» Task material:
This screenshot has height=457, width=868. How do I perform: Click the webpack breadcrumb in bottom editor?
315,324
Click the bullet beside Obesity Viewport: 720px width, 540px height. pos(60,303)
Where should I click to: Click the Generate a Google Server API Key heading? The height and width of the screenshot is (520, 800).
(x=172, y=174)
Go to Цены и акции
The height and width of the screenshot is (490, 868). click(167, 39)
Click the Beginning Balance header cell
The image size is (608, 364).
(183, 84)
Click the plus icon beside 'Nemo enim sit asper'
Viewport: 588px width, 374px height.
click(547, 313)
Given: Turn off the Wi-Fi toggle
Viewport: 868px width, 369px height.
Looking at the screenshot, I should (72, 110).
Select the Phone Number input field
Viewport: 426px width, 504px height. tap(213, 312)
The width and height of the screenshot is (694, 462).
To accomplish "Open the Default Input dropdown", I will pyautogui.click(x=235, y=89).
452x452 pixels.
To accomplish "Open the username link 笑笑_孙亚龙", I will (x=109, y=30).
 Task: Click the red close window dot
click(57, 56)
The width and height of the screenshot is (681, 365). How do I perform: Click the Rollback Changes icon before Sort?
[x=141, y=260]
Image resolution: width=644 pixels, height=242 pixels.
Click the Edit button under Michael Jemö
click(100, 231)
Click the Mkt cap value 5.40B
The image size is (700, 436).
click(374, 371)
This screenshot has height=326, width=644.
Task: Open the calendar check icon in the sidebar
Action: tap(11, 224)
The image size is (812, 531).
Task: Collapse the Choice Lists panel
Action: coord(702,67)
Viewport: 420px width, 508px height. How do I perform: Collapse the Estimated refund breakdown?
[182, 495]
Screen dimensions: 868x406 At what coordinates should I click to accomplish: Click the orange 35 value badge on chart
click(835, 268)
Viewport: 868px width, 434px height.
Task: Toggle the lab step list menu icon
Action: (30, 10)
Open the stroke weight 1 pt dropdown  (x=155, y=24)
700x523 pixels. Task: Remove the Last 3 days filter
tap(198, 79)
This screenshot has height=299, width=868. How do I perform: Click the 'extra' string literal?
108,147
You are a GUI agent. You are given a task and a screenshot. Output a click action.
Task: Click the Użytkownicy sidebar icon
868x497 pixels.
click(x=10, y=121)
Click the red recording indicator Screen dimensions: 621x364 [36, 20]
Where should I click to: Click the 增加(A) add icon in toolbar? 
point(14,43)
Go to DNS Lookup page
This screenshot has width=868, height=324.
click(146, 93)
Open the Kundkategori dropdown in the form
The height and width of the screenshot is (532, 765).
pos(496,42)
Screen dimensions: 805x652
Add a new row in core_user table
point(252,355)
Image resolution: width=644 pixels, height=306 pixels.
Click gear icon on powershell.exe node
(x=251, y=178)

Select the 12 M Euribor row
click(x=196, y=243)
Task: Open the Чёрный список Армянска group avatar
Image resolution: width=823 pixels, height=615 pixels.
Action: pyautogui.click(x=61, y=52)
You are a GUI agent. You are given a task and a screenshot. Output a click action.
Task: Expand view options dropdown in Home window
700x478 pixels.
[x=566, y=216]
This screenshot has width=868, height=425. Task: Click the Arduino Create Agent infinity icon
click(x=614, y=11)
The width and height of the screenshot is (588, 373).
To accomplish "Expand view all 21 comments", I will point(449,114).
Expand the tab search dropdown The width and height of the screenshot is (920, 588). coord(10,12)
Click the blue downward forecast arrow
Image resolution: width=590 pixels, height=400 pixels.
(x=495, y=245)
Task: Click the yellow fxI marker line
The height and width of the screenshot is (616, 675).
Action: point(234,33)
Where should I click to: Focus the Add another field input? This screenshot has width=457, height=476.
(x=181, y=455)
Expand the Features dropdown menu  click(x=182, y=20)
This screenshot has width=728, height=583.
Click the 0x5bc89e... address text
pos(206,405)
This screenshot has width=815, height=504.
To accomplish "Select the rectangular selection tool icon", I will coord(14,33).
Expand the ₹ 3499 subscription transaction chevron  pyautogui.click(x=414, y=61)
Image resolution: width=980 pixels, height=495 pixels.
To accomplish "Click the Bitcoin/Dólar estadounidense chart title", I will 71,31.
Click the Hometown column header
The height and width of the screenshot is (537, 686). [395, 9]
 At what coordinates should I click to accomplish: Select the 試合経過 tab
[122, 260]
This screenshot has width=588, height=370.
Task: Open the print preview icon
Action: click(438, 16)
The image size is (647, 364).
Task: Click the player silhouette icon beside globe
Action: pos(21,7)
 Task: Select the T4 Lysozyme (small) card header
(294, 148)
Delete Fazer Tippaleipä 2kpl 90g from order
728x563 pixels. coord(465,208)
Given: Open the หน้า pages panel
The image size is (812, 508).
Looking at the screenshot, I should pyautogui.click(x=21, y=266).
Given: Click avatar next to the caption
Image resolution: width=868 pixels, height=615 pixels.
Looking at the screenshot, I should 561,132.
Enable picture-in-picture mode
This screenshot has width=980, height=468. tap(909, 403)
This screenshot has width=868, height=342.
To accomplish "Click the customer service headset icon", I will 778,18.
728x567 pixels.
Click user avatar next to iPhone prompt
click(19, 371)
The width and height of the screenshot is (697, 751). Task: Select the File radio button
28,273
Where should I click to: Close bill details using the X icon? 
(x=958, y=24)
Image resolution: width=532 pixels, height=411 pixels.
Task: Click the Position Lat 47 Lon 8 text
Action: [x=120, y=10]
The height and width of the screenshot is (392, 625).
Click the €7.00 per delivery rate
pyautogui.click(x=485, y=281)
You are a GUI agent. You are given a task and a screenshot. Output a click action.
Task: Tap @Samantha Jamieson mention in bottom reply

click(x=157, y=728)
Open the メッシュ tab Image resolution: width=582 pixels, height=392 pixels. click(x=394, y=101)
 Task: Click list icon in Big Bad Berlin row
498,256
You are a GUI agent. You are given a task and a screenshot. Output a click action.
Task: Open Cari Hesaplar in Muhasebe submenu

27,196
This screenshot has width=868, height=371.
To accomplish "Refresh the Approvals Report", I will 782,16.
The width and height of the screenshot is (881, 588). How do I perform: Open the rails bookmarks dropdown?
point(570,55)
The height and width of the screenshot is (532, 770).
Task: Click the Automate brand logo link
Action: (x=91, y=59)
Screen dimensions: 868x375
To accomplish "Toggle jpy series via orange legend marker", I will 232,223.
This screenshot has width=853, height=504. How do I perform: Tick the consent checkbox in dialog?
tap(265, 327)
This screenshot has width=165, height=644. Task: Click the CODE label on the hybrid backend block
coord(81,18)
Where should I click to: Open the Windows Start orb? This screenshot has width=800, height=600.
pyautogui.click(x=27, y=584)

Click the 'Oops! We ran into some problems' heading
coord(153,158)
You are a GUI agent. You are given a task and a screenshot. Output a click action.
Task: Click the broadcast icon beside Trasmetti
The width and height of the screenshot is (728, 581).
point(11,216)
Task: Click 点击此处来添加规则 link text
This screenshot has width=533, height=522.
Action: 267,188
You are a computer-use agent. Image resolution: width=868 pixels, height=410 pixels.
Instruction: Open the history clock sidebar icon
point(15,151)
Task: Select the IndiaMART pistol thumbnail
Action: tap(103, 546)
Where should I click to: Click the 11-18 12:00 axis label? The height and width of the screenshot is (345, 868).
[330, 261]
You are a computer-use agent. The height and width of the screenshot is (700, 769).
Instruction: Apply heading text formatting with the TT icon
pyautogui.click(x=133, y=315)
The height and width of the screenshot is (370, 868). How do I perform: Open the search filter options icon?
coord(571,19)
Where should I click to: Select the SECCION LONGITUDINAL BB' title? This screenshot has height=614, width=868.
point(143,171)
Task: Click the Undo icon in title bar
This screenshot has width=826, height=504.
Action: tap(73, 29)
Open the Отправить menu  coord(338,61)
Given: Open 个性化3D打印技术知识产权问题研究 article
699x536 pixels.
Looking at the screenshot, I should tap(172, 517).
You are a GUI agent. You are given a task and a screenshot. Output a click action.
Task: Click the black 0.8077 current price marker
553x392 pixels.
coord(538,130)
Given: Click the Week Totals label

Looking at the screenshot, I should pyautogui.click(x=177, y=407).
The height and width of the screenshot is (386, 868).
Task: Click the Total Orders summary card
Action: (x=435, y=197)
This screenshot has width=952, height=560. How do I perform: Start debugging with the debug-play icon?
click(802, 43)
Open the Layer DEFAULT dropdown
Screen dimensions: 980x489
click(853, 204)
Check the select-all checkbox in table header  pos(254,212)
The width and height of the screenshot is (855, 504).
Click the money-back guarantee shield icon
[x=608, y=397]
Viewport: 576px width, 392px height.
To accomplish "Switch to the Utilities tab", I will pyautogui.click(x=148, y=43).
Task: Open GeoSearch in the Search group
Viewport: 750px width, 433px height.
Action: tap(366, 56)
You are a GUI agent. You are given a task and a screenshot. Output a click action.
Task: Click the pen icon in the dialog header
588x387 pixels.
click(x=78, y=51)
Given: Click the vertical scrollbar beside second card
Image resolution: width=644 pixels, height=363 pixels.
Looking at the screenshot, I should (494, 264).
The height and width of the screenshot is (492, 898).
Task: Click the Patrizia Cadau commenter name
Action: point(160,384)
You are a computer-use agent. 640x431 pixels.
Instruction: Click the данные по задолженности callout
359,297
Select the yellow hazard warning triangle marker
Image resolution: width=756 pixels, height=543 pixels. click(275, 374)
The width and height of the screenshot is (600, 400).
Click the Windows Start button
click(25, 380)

» What the exercise asks:
From the listing above, repeat exactly the lines starting at the line that includes "Open the Отправить" and ending at the line that includes "Viewport: 576px width, 392px height.", with nothing outside that span.

» Solution to this problem:
Open the Отправить menu  coord(338,61)
Given: Open 个性化3D打印技术知识产权问题研究 article
699x536 pixels.
Looking at the screenshot, I should tap(172, 517).
You are a GUI agent. You are given a task and a screenshot. Output a click action.
Task: Click the black 0.8077 current price marker
553x392 pixels.
coord(538,130)
Given: Click the Week Totals label

Looking at the screenshot, I should pyautogui.click(x=177, y=407).
The height and width of the screenshot is (386, 868).
Task: Click the Total Orders summary card
Action: (x=435, y=197)
This screenshot has width=952, height=560. How do I perform: Start debugging with the debug-play icon?
click(802, 43)
Open the Layer DEFAULT dropdown
Screen dimensions: 980x489
click(853, 204)
Check the select-all checkbox in table header  pos(254,212)
The width and height of the screenshot is (855, 504).
Click the money-back guarantee shield icon
[x=608, y=397]
Viewport: 576px width, 392px height.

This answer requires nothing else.